Ecological Encounters

Our Ecological Encounters series is returning with a great line up of speakers for 2010. This is your chance to learn more about Yukon wildlife, ecology and our changing environment from the people who study these issues in depth. 

Ecological Encounters may be a combination of a formal presentation and outdoor observations at the preserve. Dress appropriately for the weather. Talks are free for members and $15 for non-members.  Please pre-register by contacting us.

Sunday February 28, 2010

The Wildlife of Yukon’s Arctic Tundra: Patterns and Trends in a Warming World

Dr. Don Reid, Wildlife Conservation Society Canada, Whitehorse

3:30 – 5 pm

 

Don Reid is a wildlife biologist based in Whitehorse, Yukon. During International Polar Year (2007-2009) numerous biologists, including many from Yukon, collaborated on studies of tundra wildlife at Herschel Island and Komakuk Beach, northern Yukon, as part of a cross-Canada arctic research project.  Don Reid coordinated and helped design this arctic tundra field work, called Arctic WOLVES (Wildlife Observatories Linking Vulnerable EcoSystems).  Dr. Reid will illustrate patterns and trends from Arctic WOLVES observations and discuss what they might mean for the future of wildlife on Yukon’s arctic fringe.

 

Sunday March 21, 2010

Muskoxen on Yukon’s North Slope

Ian McDonald, Parks Canada, Whitehorse

3:30 – 5 pm

 

Ian McDonald has worked for Parks Canada as a monitoring ecologist for the past 12 years. He has spent much of that time in Ivvavik and Vuntut National Parks in the northern Yukon and counting muskoxen on the Yukon North Slope. He will share his stories of monitoring muskoxen and the wild story of how muskoxen returned to northern Yukon.
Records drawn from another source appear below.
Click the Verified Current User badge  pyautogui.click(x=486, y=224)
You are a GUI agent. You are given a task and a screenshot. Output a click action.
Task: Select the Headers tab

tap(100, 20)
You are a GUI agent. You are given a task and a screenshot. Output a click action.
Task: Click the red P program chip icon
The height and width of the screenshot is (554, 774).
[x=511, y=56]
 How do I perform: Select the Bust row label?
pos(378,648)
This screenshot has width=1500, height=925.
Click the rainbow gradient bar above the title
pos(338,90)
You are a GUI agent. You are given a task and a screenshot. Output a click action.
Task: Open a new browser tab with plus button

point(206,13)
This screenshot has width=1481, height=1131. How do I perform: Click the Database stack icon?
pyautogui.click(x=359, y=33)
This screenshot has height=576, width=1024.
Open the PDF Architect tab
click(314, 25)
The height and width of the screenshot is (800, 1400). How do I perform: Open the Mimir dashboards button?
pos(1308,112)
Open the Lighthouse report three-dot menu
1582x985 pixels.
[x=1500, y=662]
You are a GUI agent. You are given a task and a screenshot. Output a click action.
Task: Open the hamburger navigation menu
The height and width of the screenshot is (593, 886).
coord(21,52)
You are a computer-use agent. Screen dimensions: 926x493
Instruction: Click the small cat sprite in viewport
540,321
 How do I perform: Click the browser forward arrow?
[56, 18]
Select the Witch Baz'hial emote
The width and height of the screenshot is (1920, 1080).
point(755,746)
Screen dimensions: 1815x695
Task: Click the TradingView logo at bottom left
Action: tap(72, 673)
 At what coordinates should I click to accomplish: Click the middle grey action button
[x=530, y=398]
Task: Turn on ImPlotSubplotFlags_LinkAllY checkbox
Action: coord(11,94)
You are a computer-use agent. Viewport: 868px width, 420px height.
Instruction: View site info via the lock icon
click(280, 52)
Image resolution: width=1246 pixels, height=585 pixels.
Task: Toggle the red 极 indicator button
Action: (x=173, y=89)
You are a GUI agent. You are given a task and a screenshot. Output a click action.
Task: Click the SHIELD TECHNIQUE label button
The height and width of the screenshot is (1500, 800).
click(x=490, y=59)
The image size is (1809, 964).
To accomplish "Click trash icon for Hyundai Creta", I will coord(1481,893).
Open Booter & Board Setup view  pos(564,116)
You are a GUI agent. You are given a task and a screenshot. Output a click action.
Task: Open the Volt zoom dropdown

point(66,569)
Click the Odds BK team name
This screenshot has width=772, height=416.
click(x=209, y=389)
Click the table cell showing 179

We will follow the journey of the muskoxen as they crossed wide oceans and continents, were stranded on an island in the frozen Arctic Ocean and bravely exploring new lands.  As Ian suggests, it doesn’t look like the future will be any less dull for the muskoxen.

Sunday April 18, 2010

Lynx Ecology in the Yukon

Dr. Mark O’Donoghue, Northern Tutchone Regional Wildlife Biologist

Yukon Government Fish & Wildlife Branch, Mayo, Yukon

3:30 – 5 pm

Mark O’Donoghue has worked as a biologist in Maine, Burkina Faso in West Africa, Newfoundland, and the Yukon Territory. His eight year study of lynx at Kluane Lake as part of a bigger boreal forest ecosystem study has revealed many interesting aspects of lynx ecology. Mark will enlighten us with information on lynx numbers, reproduction, survival, and movements change with the snowshoe hare cycle, what they eat and their hunting tactics, their social behaviour, their body shape and adaptations to the north and conservation issues.